Weinstein Lawsuit Positions New York AG for Key Role in Victim Compensation
A lawsuit from New York Attorney General Eric Schneiderman has threatened to upend the sale of the Weinstein Co. in a bid to ensure that victims of Harvey Weinstein's alleged sexual abuse are compensated.
February 12, 2018 at 06:31 PM
5 minute read
A lawsuit from New York Attorney General Eric Schneiderman has threatened to upend the sale of the Weinstein Co. in a bid to ensure that victims of Harvey Weinstein's alleged sexual abuse are compensated.
But what wasn't clear was how the impact of Schneiderman's lawsuit could reshape litigation stemming from the disgraced film producer's actions, corporate law experts said on Monday.
The lawsuit, filed Sunday night in New York Supreme Court, accused Weinstein Co. and its founders, Harvey and Bob Weinstein, of civil and human rights abuses, using a broad section of New York law that authorizes the state to file suit against a company for “fraudulent or illegal acts” perpetrated against its citizens.
In a statement, the attorney general's office said the timing of the suit was due in part to the “reported imminent sale” of the firm, which it said could result in a windfall for the Weinstein Co. directors and officers who failed to protect the firm's employees from Harvey Weinstein's misconduct.
“As alleged in our complaint, the Weinstein Co. repeatedly broke New York law by failing to protect its employees from pervasive sexual harassment, intimidation, and discrimination,” Schneiderman said.
“Any sale of The Weinstein Company must ensure that victims will be compensated, employees will be protected going forward, and that neither perpetrators nor enablers will be unjustly enriched. Every New Yorker has a right to a workplace free of sexual harassment, intimidation, and fear,” he said.
The litigation was seen Monday as directly targeting the proposed $500 million asset sale of the Weinstein Co. to a group led by Maria Contreras-Sweet, which included the assumption of some of the company's debt. According to the Wall Street Journal, which first reported the deal, Contreras-Sweet canceled the transaction in the hours after the lawsuit was filed.
“This is not a commonly used tactic by the attorney general,” said Eric Talley, a professor at Columbia Law School who specializes in corporate governance and finance.
“The idea is to use as much leverage as [Schneiderman] can to find that money at as upstream a position as possible,” in order to keep it from flowing to the Weinstein brothers or other board members, Talley said.
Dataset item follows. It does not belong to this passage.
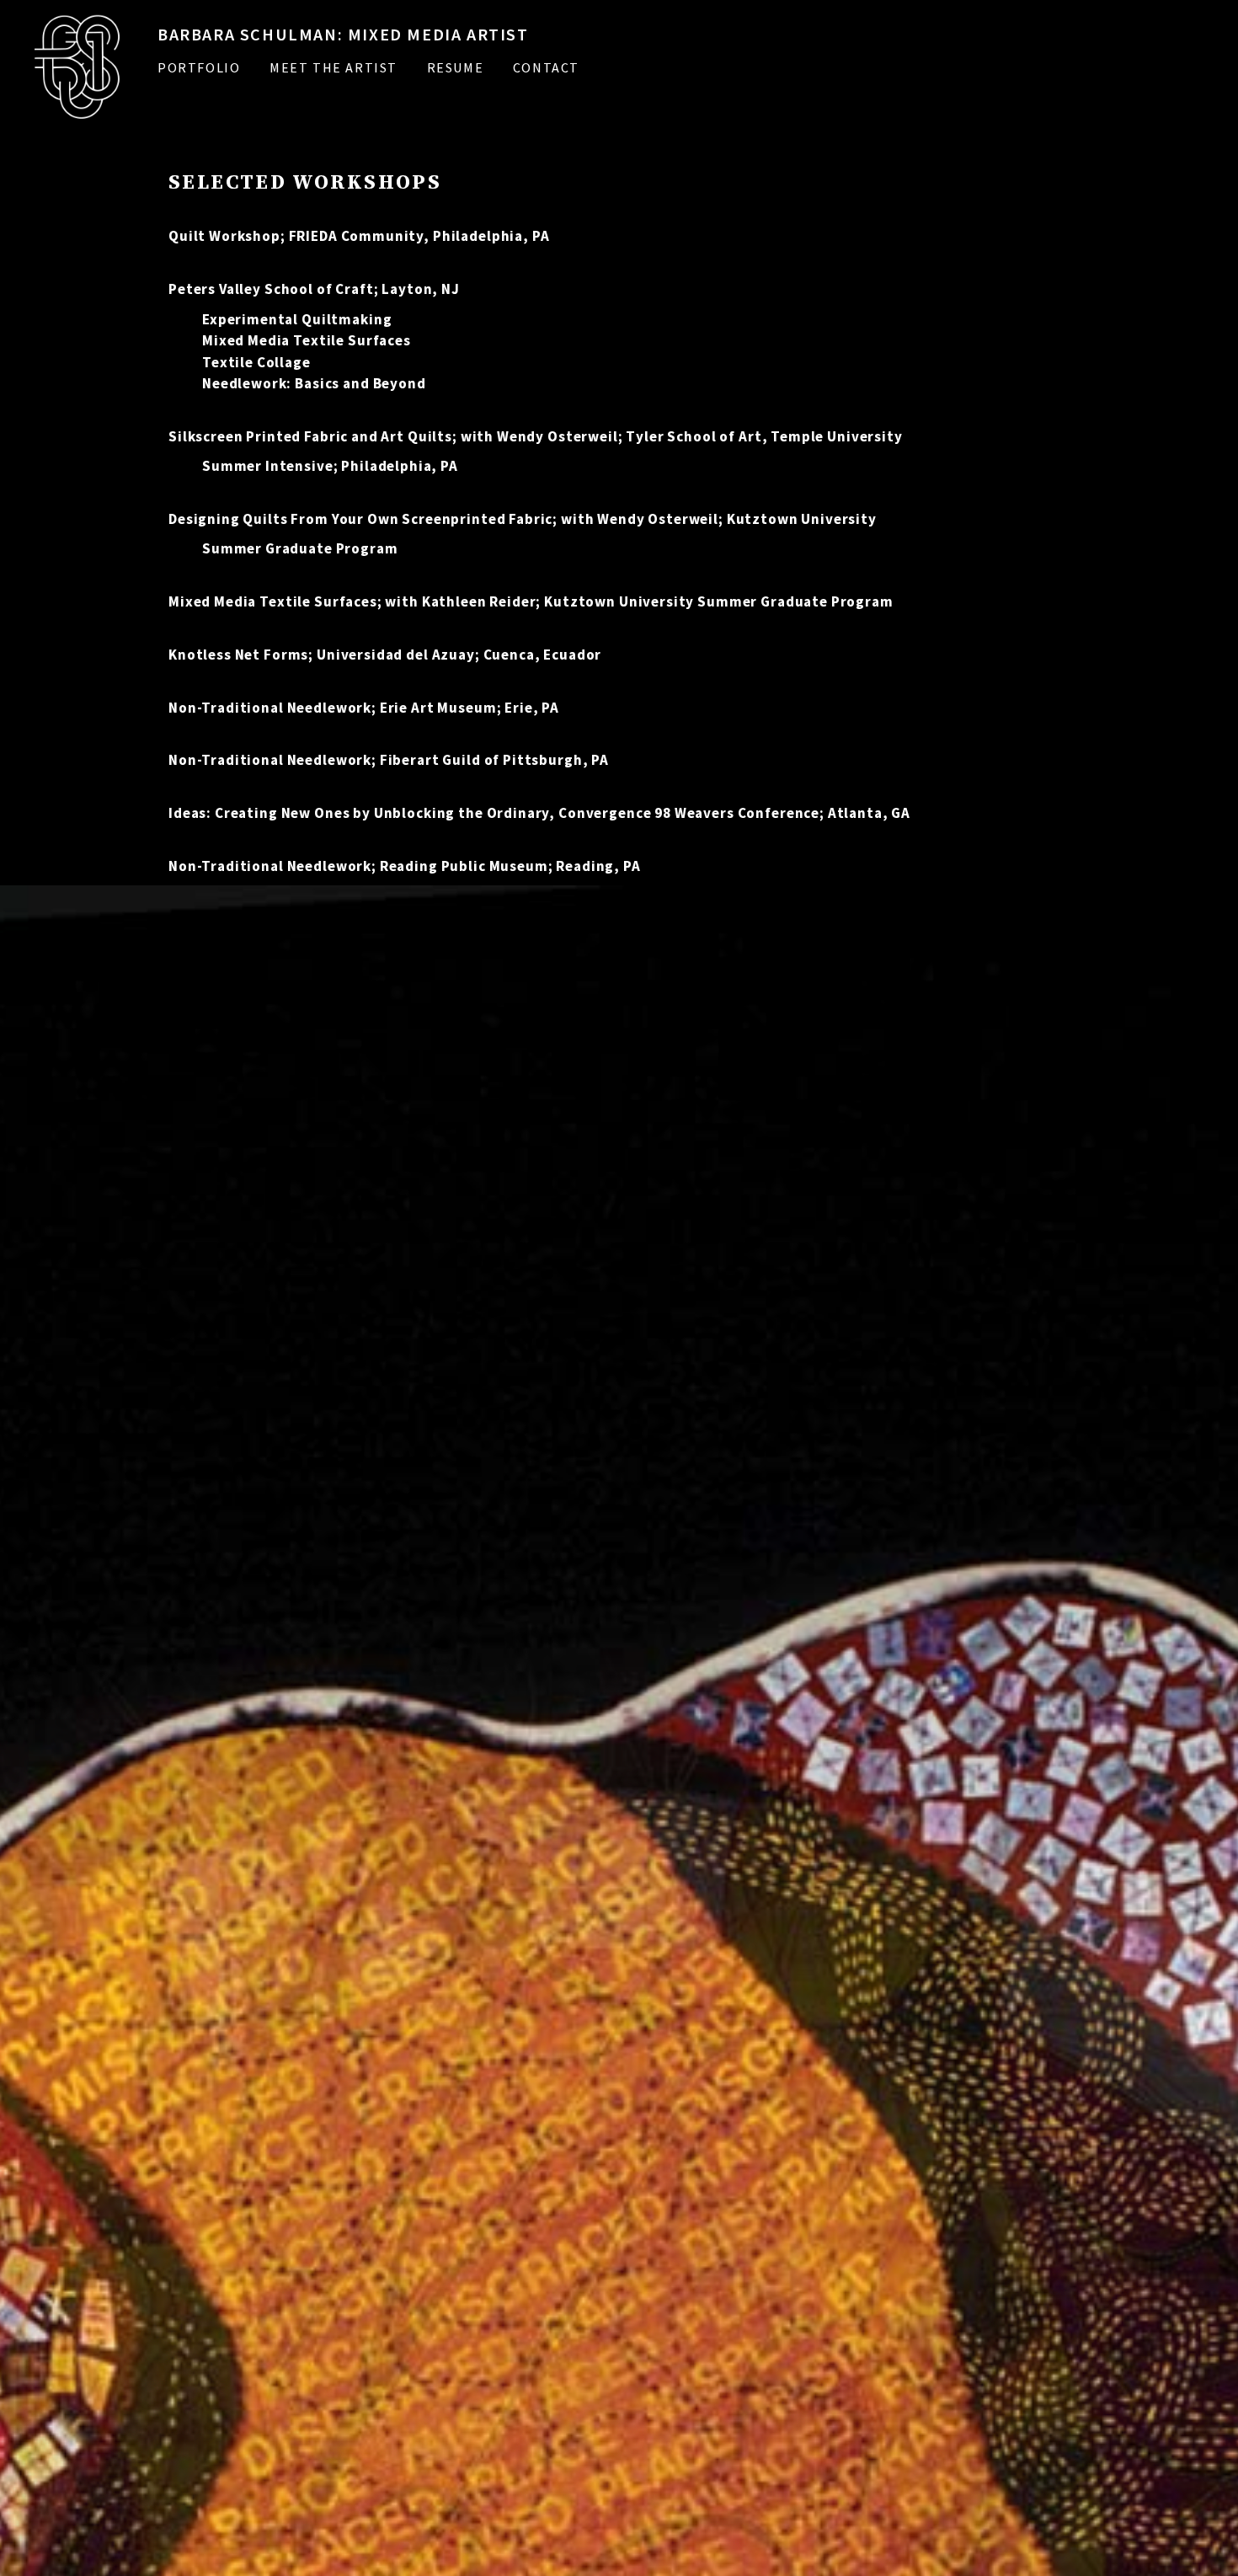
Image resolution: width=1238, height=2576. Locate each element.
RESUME (455, 67)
Experts interviewed for this report said the lawsuit shows that Schneiderman is likely positioning himself to negotiate on behalf of a growing number of Weinstein's victims who have pressed claims against either Harvey Weinstein or the company, either individually or in a proposed class action filed in New York.
However, the move did not come without risk.
Talley said the looming threat of liability could scare off other potential buyers looking to capitalize on the Weinstein Co.'s catalog of films and its television business. That, in turn, could drive down the value of the company and the amount of assets that would be available for distribution among Weinstein's accusers, he said.
“There is a potential downside, it seems to me, to this type of action,” Talley said. “It's more leverage but it's leverage over a shrinking pot.”
The lawsuit, and the scuttled sale, also raised the specter of a bankruptcy filing, if potential buyers were to walk away from a potential transaction altogether. In that case, litigation would slow, and it would likely be up to a judge to decide the relative order of the company's creditors and plaintiffs, states and shareholders seeking payment from corporate assets.
“Bankruptcy could jeopardize the amount of money that's available for victims,” said Jill E. Fisch, a business law professor at the University of Pennsylvania Law School.
Still, Schneiderman's lawsuit potentially clears the way for a settlement where the proceeds of a sale would go to a fund to compensate Harvey Weinstein's victims, with the remainder going to Weinstein Co. shareholders.
A settlement then would replace an escrow account that Contreras-Sweet said her planned deal provided for victim compensation with a “state-administered” slush fund with a larger pool of money to draw from, Talley said.
Attorneys also confirmed that Weinstein Co. board members could potentially be vulnerable to derivative litigation in Delaware if shareholders receive just a fraction of their investment in the company. Under the Caremark theory, investors could argue that the firm's directors should assume personal liability for corporate harm on the basis that they were aware of a systemic problem but failed to act.
However, the prospects for derivative litigation remain muddy given the Weinstein Co.'s status as a privately held firm. And any filings would likely be dependent on the fate of the company itself.
“You'd only be expected to see that after the dust settles,” Talley said.
For now, all eyes will be on Schneiderman, as he decides how to proceed in New York, Fisch said.
“Is New York going to let private parties navigate how [the Weinstein Co.'s] value is divided,” she said, “or is Schneiderman going to play a role?”
“Otherwise, what is the point of a civil rights lawsuit?”